I like to plant in colored groups of the same variety about 4 - 6" deep and 12" apart. We drip water every second day once they are established.
One of the most common mistakes dahlia growers make is overfeeding with high-nitrogen fertilizers mid-late season. While nitrogen is essential for plant growth at the beginning of the season, too much of it can lead to problems: floppy stems, oversized leafy plants, undersized blooms, or worse—no blooms at all. Mid- Late season, Epsom salts and potash can benefit dahlia plants by providing essential nutrients and improving overall health mid-season. Epsom salts, rich in magnesium, can help dahlias utilize nitrogen more effectively and enhance leaf color, while potash, particularly in the form of sulfate of potash, promotes strong flower development and vibrant blooms. No more nitrogen once you see blooms!

Grab Your Fork—It’s Dahlia Digging time
Getting ready to dig? Time to cue the countdown.
About a week before you plan to dig up your dahlias, cut the stalks down (assuming they are all properly labelled) to about 4–6 inches above the soil—just enough to give you a good handle when it’s time to lift the clump. Leaving the clumps in the ground for a few extra days can help the "eyes" (the little growth points) swell and become more visible, which can make dividing easier later on. Will it boost storage success? Maybe. Is it absolutely necessary? Not at all.

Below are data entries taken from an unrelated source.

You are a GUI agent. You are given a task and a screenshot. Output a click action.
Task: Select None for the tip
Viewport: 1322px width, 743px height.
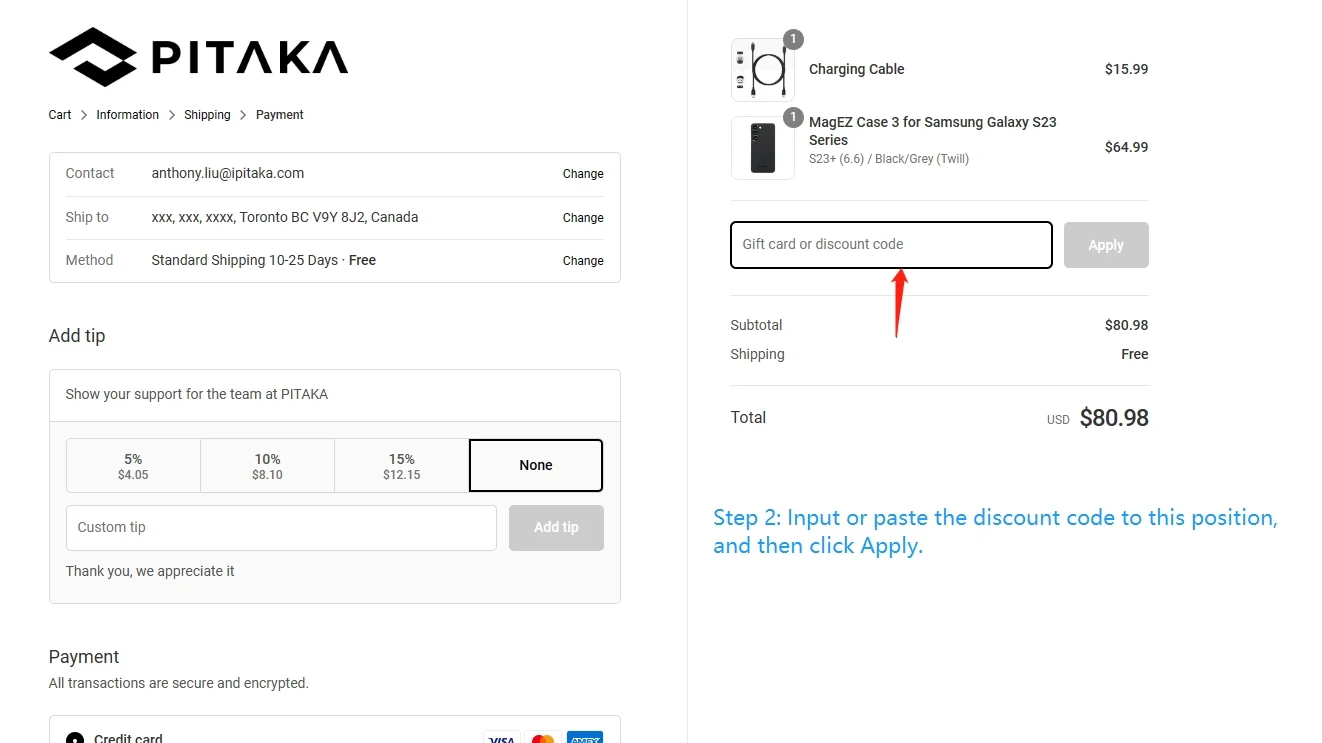point(536,466)
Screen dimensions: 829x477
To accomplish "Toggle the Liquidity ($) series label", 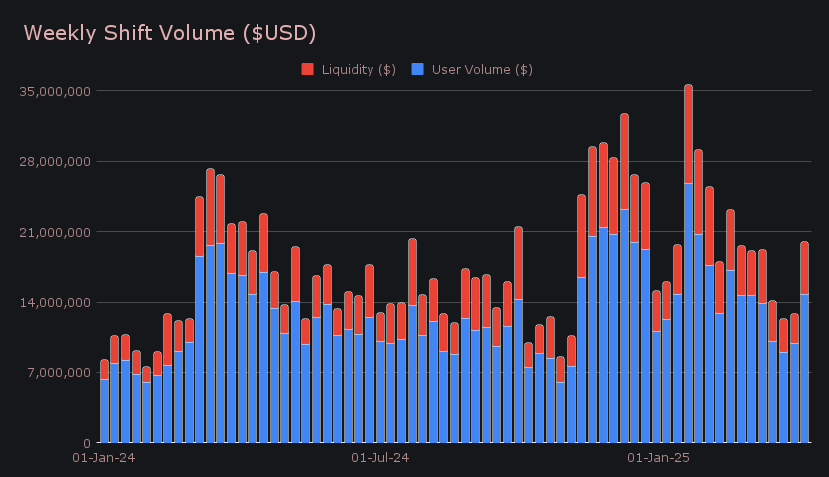I will [x=358, y=69].
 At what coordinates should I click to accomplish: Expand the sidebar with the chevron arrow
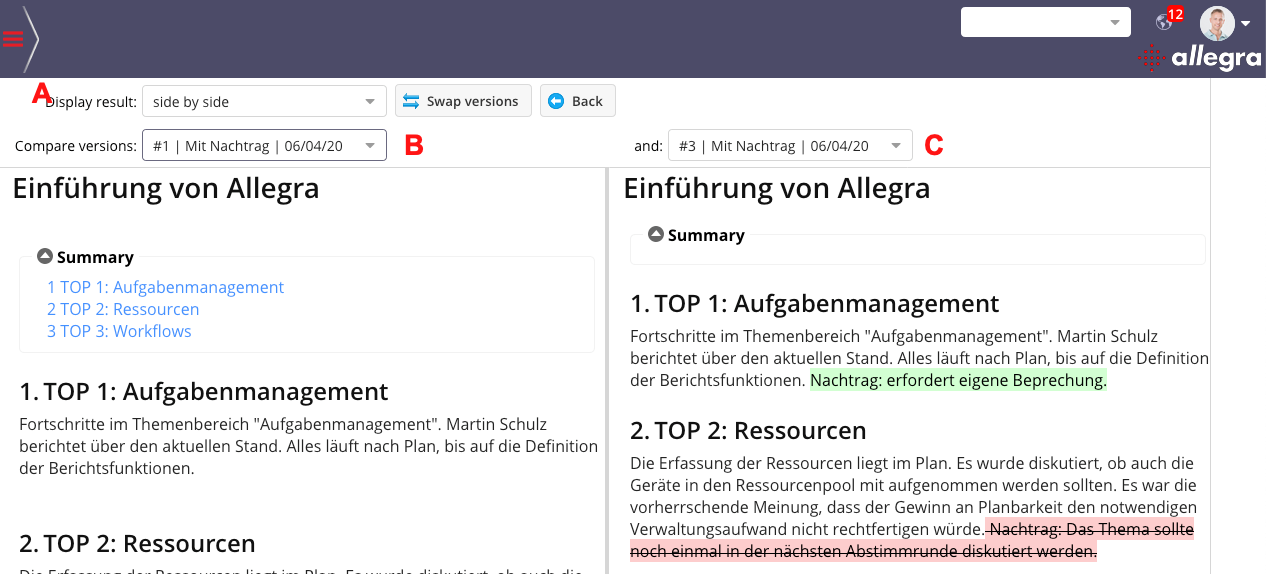pos(32,39)
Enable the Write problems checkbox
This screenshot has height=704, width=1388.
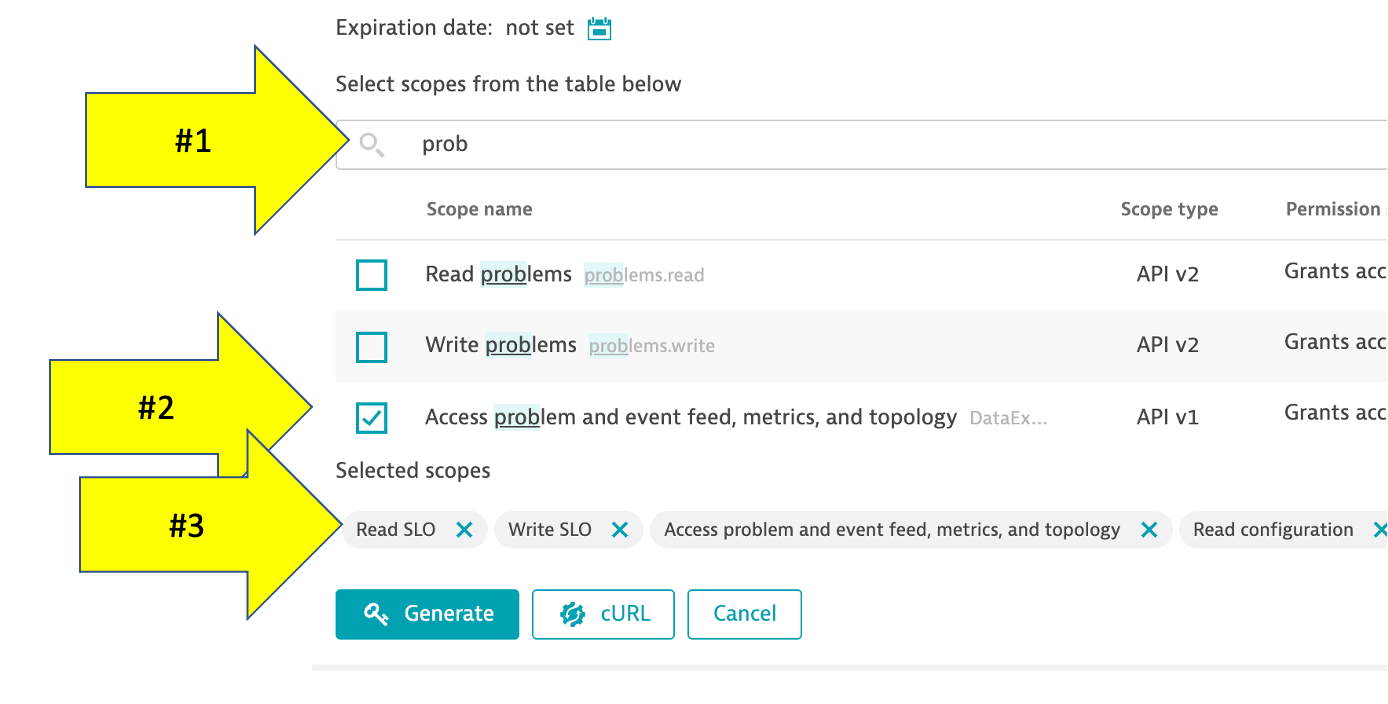coord(372,347)
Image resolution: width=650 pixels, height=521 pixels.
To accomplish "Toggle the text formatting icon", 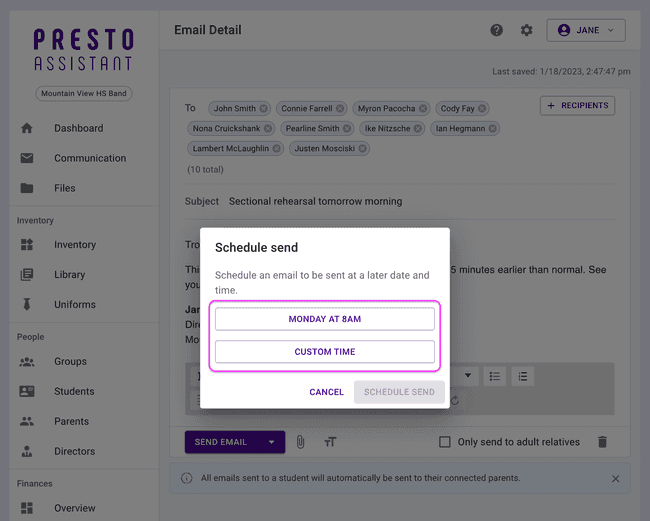I will pyautogui.click(x=330, y=442).
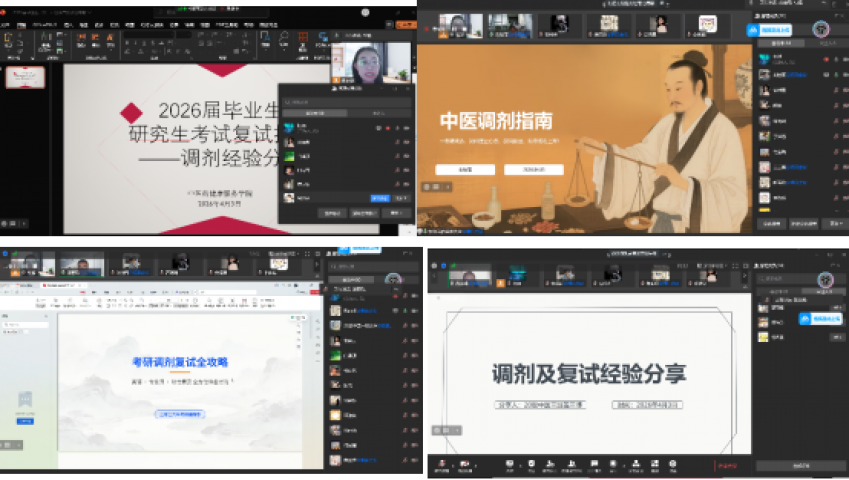Click the Paste icon in PowerPoint's ribbon
The width and height of the screenshot is (849, 480).
[x=10, y=41]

That said, if the weather’s about to turn soggy or your soil drains poorly, go ahead and dig them up right after cutting the stalks. Wet, heavy soil is no friend to a dahlia tuber - cue the suction and snapping sounds. Leave generous room around the stalk while digging (12-14") to avoid slicing the tubers in half. Gently lift and set aside to be washed. Feel free to chuck in some organic matter like compost, well-rotted manure, or leaf humus into the hole getting ahead on soil amending for the following spring.
And while you're at it, keep an eye out for signs of disease, especially crown gall or leafy gall—often visible around the crown of the plant. It’s not the most glamorous part of dahlia season, but catching problems now can save you some serious headaches later.

Multiply your Magic
Easier watched than explained. Once washed, some clumps will be harder to divide - but this is how it's done.

Tuber TLC
After you’ve divided your dahlias, give the freshly cut tubers about 24 hours to air dry and form a callus. Think of it as them toughening up for their long winter nap. Just don’t forget about them—leave them out too long and they may start to soften and shrivel (some varieties are drama queens and some are more sensitive than others).

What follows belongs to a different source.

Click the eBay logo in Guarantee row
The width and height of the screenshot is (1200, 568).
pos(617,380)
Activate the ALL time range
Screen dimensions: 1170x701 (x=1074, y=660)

Once dry, pack them up for storage and nestle the tubers in your storage medium of choice. At Havenley Farm, we use a vermiculite/ peat moss combo because it’s easily accessible in our area, but whatever you choose, make sure it’s just barely damp—not moist. If it’s too wet, you’re rolling out the red carpet for rot.

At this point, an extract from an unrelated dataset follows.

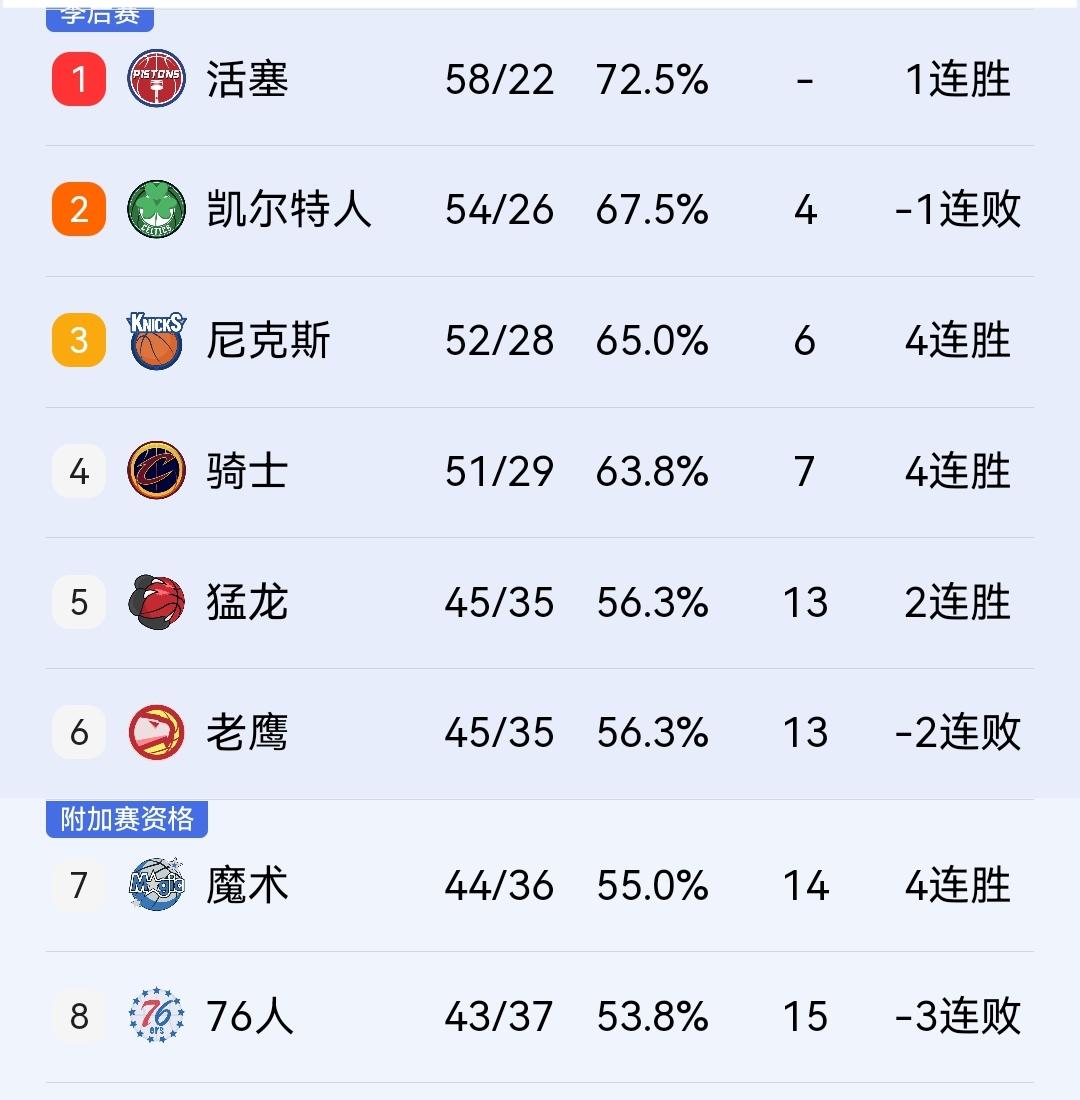Click the Magic team logo

coord(155,885)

Pack the tubers in loose layers, keeping each one separated by the storage medium—no snuggling allowed. Leave the lid off the container for a week or so to allow any access moisture escape.
Then, move them into their cold, dark winter hideaway—somewhere around 4–8°C is ideal.
But don’t just set it and forget it!
Check in on them frequently through the winter. Look for condensation (a sign they might need some air), or signs of drying out, like wrinkling or shrivelling (which could mean humidity is too low or it’s getting too warm). Make small adjustments to keep them happy until Spring.